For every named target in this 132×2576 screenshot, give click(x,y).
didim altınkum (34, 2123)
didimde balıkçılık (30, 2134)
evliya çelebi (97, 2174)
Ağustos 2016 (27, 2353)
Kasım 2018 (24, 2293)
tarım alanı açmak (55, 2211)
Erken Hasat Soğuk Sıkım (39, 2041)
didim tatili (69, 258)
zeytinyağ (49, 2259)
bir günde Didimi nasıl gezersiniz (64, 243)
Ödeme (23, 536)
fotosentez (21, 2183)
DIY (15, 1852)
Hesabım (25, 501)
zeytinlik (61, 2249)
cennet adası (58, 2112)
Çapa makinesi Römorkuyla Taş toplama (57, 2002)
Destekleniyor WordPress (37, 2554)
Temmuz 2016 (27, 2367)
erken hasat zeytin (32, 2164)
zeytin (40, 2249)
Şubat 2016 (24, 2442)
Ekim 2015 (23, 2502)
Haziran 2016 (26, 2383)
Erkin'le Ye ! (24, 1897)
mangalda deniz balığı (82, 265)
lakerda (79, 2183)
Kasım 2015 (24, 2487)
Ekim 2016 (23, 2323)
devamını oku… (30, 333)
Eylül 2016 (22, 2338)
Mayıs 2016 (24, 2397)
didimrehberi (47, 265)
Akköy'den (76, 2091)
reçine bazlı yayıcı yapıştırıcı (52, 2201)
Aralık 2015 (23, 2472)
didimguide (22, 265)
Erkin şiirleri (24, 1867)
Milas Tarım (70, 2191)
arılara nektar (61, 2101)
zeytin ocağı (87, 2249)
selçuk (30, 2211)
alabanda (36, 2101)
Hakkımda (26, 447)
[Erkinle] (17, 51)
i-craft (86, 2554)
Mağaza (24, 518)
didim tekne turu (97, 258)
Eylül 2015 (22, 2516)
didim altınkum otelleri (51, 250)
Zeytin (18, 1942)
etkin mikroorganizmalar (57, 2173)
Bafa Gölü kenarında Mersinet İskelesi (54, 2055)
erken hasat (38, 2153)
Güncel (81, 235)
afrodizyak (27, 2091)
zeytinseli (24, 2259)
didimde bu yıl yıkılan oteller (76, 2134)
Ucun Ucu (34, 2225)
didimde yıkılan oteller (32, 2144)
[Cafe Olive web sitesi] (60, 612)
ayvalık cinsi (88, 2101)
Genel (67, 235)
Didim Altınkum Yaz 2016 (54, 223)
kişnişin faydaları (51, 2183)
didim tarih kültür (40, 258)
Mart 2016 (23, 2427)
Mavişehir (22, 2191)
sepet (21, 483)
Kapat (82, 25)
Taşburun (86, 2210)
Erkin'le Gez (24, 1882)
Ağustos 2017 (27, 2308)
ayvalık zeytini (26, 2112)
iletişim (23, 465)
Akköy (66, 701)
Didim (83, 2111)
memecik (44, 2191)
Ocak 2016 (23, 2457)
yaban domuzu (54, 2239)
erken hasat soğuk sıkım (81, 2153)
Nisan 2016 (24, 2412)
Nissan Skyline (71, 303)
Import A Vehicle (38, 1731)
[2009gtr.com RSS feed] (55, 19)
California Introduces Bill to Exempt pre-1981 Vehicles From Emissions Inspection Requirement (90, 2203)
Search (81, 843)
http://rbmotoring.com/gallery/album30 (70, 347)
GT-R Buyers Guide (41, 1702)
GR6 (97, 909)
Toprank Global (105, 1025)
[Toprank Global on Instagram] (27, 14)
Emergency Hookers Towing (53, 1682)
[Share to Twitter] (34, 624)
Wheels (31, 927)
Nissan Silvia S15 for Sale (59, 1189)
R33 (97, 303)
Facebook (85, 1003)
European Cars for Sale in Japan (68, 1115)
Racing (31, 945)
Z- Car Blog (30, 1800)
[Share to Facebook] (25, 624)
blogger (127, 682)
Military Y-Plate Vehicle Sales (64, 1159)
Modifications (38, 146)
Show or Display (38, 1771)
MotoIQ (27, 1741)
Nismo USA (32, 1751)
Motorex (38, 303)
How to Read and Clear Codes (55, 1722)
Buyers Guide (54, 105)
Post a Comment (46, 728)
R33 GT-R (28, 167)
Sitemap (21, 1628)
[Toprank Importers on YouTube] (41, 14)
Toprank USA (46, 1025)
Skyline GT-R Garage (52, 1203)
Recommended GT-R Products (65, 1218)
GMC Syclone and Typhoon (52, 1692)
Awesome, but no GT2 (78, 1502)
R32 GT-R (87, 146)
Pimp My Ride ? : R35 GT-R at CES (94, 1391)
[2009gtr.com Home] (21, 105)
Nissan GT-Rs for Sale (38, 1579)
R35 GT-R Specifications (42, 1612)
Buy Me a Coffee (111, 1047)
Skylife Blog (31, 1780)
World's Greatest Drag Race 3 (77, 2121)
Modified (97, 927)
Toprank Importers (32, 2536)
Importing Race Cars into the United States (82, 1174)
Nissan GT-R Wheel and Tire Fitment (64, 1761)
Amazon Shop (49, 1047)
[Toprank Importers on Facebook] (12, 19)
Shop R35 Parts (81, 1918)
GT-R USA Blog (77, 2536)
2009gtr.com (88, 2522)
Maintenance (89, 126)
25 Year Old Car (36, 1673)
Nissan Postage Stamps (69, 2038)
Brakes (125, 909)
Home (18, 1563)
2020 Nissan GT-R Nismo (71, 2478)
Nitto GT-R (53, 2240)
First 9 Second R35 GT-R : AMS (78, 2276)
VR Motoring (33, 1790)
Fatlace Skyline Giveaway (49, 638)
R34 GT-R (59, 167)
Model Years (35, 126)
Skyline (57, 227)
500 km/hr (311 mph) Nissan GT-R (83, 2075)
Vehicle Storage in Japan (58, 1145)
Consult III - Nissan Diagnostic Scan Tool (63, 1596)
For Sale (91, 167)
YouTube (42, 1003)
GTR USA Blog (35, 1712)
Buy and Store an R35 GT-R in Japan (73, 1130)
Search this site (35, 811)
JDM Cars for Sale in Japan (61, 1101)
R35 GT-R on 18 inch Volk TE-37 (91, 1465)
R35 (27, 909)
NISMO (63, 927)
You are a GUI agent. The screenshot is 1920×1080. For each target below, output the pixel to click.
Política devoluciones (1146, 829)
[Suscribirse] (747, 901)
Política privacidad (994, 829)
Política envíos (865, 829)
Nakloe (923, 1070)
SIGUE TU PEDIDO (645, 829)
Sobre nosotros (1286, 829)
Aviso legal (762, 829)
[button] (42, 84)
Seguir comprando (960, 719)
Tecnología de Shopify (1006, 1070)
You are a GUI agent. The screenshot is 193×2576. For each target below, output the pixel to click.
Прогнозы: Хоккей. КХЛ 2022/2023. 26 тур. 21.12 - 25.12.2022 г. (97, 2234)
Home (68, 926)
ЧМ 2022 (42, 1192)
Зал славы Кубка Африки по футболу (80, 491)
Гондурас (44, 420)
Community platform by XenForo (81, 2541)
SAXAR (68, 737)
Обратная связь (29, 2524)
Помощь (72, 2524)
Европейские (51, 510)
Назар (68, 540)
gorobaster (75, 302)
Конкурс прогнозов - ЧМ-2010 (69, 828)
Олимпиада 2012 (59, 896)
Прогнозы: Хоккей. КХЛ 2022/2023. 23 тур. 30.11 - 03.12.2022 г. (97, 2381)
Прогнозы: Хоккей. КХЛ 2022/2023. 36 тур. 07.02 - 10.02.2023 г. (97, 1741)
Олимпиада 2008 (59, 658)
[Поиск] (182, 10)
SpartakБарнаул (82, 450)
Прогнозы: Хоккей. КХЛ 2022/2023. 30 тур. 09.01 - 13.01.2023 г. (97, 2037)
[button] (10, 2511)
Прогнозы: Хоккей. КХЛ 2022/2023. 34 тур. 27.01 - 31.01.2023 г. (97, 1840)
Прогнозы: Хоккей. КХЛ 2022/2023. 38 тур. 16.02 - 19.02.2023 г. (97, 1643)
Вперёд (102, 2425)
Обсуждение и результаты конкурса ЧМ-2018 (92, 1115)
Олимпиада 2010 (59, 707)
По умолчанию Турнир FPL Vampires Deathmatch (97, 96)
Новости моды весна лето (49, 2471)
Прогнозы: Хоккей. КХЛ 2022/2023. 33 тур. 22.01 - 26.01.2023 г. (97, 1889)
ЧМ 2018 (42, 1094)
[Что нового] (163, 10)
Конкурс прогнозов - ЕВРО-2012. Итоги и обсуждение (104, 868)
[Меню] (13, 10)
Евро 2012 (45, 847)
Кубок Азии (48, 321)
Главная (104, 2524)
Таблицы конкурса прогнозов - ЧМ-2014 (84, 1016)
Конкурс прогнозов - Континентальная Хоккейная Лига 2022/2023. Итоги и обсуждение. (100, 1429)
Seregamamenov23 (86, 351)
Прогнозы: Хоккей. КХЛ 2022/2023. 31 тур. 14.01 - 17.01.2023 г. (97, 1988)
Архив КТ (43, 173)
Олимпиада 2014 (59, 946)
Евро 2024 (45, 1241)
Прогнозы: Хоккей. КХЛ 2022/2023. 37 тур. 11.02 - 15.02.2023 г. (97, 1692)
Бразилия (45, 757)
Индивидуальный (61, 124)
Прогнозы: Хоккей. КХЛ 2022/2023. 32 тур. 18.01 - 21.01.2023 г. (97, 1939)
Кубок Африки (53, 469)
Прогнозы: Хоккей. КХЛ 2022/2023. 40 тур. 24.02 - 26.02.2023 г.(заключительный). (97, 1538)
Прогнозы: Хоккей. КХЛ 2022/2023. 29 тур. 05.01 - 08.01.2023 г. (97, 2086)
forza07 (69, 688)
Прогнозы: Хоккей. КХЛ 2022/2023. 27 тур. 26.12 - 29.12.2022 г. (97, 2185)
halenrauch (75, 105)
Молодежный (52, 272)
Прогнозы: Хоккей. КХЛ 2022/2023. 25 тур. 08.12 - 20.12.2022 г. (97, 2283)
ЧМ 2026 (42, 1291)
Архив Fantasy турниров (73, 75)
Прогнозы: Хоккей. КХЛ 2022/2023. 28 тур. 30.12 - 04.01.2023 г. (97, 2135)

**Task goal:**
From the data above, pick out each line containing "Facebook" and copy it.

**Response area:**
Facebook (85, 1003)
[Share to Facebook] (25, 624)
[Toprank Importers on Facebook] (12, 19)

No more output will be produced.